Worryingly, it emerges that it is difficult to find a legal basis for standing to take countermeasures for the assumed Iranian breaches of Articles II and III(1) NPT, for the likes of NPT state parties such as the US, certain EU member states, Japan and many others taking economic sanctions. This difficulty arises from the expedient but logically inconsistent transference of a treaty law conceptualization almost directly, without much modification, into the law of state responsibility. There are two ways to read Article 42(b)(ii), namely: (1) it provides standing to the aforementioned states because it is premised on the broad understanding of interdependent obligations in the law treaties – and such an understanding of the concept should be read into the Article. (2) it must pertain solely to the situation where it is concerned with the modification of the future performance of the same specific obligation that has been breached; this is the only conceptually coherent reading available if one it to maintain the methodology of the ILC Articles on State Responsibility.
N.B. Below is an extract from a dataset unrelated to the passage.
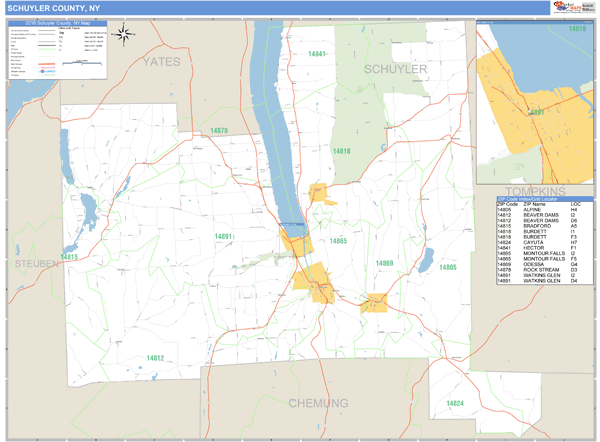Select the ZIP code 14841 label

coord(318,53)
I personally fall into the latter camp, because Article 42(b)(ii) must be conceived of as articulating a rather novel legal position based on conceptualizations with significant intellectual baggage – the relevance of this baggage to the particularities of the law of state responsibility is perhaps to be doubted.
Needless to say, such a conclusion is not particularly favorable to supporting unilateral sanctions by the US and other States against Iran, within the context of the NPT.